THE DATA section start

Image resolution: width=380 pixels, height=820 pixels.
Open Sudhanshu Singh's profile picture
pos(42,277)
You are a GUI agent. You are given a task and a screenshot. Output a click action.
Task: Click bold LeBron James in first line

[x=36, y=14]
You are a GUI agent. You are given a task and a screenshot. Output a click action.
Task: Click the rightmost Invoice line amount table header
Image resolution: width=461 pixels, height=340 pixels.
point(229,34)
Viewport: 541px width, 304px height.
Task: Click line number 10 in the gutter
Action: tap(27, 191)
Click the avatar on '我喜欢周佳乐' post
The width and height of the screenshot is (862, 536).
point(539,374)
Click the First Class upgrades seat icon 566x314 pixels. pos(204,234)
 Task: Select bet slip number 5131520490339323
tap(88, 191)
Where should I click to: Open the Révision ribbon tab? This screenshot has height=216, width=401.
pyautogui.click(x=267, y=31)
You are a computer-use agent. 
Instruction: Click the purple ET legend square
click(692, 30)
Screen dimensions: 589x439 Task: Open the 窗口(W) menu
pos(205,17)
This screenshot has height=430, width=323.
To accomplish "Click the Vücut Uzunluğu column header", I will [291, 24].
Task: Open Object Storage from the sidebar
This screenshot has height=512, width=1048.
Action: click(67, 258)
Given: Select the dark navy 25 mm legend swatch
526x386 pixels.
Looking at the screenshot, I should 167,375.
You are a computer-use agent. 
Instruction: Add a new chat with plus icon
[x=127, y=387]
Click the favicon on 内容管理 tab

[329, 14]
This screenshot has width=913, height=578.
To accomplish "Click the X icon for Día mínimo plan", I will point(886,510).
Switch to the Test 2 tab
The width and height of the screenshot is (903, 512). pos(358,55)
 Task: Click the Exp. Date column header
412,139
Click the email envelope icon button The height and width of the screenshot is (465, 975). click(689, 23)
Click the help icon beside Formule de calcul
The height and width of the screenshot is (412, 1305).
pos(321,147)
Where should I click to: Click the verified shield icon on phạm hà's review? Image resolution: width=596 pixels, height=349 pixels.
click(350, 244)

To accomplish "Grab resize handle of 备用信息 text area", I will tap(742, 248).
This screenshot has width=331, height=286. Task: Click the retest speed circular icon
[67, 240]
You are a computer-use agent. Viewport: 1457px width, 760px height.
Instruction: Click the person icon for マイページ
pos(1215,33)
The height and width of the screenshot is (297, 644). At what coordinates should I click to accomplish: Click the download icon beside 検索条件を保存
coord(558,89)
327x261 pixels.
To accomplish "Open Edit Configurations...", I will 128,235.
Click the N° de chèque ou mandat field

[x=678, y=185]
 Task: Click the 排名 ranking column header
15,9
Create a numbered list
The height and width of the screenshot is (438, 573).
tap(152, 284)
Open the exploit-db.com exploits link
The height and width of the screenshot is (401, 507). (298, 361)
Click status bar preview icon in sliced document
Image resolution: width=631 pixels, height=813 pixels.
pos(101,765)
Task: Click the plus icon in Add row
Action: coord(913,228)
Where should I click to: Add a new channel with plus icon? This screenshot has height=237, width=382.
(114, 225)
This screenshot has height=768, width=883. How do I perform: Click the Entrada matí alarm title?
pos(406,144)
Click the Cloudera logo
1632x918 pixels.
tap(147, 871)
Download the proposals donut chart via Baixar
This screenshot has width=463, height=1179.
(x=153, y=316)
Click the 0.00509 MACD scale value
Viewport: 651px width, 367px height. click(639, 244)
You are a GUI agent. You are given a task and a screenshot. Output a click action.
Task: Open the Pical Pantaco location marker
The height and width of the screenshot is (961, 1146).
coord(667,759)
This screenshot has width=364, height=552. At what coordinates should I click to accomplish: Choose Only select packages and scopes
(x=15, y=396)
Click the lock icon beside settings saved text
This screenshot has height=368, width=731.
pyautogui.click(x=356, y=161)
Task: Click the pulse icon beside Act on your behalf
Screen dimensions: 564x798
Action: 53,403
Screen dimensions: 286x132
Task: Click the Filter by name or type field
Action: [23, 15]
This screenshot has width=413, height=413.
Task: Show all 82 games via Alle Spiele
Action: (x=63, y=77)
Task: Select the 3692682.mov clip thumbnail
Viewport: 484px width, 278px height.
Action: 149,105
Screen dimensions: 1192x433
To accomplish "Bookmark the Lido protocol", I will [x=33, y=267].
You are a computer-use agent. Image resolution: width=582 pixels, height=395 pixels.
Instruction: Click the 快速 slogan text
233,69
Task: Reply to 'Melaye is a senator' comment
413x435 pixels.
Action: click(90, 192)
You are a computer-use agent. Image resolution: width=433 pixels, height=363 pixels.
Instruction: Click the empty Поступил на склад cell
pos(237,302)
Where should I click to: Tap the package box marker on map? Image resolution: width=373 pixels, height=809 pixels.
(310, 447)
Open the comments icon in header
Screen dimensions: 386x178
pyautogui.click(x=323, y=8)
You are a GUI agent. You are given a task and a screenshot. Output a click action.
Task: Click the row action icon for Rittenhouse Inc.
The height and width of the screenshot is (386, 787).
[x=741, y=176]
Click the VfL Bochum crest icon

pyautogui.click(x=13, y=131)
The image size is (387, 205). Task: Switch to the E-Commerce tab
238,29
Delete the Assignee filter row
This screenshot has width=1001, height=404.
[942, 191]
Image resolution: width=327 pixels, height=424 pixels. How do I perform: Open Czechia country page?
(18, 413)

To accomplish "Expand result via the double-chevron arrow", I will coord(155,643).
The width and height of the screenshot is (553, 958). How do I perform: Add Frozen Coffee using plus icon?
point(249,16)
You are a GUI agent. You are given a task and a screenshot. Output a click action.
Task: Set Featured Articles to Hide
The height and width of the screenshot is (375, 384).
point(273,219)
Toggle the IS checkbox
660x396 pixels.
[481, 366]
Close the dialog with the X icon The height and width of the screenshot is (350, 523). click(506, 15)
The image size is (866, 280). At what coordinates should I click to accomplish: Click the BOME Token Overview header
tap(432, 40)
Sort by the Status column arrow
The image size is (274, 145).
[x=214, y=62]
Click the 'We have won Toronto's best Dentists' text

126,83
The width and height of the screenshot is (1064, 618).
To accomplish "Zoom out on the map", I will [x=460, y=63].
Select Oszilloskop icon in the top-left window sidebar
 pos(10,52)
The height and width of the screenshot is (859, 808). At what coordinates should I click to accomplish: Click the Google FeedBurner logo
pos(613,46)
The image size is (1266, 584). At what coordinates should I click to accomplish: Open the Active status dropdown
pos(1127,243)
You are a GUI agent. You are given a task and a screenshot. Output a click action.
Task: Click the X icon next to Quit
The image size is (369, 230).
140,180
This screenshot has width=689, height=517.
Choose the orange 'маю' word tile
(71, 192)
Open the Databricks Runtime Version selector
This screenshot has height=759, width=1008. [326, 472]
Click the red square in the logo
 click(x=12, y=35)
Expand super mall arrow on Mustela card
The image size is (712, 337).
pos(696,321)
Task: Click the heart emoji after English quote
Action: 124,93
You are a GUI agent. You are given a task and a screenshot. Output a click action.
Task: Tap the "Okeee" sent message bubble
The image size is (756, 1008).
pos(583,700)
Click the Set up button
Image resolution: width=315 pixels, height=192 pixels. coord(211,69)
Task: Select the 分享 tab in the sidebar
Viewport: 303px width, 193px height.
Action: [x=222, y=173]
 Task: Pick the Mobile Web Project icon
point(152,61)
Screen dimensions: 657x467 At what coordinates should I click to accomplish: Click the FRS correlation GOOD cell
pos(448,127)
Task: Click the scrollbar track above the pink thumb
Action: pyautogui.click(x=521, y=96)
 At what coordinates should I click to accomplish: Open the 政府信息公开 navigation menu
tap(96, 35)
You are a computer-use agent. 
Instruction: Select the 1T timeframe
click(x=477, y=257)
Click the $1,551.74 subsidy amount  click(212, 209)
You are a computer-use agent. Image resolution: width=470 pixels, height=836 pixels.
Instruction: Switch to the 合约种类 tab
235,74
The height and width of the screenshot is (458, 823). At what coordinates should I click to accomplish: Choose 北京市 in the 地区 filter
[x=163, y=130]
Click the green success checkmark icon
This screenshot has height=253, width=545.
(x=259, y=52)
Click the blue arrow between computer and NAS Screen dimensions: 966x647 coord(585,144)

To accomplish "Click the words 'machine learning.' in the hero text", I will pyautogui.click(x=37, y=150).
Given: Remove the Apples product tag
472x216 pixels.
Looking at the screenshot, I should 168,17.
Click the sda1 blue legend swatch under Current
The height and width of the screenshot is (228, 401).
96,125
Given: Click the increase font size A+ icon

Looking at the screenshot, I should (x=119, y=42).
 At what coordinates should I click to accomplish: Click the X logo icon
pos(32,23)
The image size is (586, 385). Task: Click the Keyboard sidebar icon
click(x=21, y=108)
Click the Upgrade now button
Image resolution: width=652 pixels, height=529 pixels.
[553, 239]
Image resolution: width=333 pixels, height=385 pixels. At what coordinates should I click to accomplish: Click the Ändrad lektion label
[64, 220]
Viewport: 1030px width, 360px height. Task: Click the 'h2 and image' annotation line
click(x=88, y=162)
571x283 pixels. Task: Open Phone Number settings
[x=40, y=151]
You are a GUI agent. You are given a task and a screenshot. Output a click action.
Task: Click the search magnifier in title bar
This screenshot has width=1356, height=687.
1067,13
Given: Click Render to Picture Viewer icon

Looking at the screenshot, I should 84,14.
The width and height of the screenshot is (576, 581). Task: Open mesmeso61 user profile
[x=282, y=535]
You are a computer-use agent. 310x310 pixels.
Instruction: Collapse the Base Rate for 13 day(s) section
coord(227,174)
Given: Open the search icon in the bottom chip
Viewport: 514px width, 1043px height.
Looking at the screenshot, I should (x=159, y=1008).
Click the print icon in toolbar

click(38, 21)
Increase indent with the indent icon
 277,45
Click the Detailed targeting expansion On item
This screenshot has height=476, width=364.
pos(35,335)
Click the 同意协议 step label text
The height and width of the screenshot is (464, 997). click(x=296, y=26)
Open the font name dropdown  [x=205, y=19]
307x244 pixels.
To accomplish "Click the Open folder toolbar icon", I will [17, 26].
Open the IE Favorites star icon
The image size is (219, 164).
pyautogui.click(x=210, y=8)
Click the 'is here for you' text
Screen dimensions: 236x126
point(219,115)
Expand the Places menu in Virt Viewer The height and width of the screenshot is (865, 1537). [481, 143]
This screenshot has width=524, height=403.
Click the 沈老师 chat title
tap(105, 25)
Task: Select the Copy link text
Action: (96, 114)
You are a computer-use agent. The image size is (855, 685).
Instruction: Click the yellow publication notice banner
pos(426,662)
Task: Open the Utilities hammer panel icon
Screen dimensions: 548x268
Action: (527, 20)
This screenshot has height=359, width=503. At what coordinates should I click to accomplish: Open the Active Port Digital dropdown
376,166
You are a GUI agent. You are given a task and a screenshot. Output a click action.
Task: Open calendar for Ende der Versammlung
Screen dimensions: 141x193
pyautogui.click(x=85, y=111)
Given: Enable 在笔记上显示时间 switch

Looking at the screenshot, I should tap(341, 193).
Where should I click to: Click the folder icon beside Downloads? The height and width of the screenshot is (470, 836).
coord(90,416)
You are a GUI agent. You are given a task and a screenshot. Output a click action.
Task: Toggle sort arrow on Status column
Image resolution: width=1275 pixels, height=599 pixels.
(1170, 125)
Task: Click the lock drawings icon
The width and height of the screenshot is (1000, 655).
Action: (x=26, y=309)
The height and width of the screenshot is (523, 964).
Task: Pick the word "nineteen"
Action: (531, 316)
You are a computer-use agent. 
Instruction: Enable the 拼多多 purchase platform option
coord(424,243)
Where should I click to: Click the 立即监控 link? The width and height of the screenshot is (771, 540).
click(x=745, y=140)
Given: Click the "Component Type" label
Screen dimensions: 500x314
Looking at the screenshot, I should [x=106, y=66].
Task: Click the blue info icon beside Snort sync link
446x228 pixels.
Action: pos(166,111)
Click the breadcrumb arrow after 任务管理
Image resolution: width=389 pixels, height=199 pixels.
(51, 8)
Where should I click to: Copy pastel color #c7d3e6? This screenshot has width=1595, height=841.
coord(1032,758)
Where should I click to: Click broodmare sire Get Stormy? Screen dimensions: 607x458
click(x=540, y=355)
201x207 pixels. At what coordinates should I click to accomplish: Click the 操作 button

THE DATA section end

WORK REQUIRED:
Retrieve each line of the data in which the word "search" can be found.

TASK RESPONSE:
Task: Click the search magnifier in title bar
Given: Open the search icon in the bottom chip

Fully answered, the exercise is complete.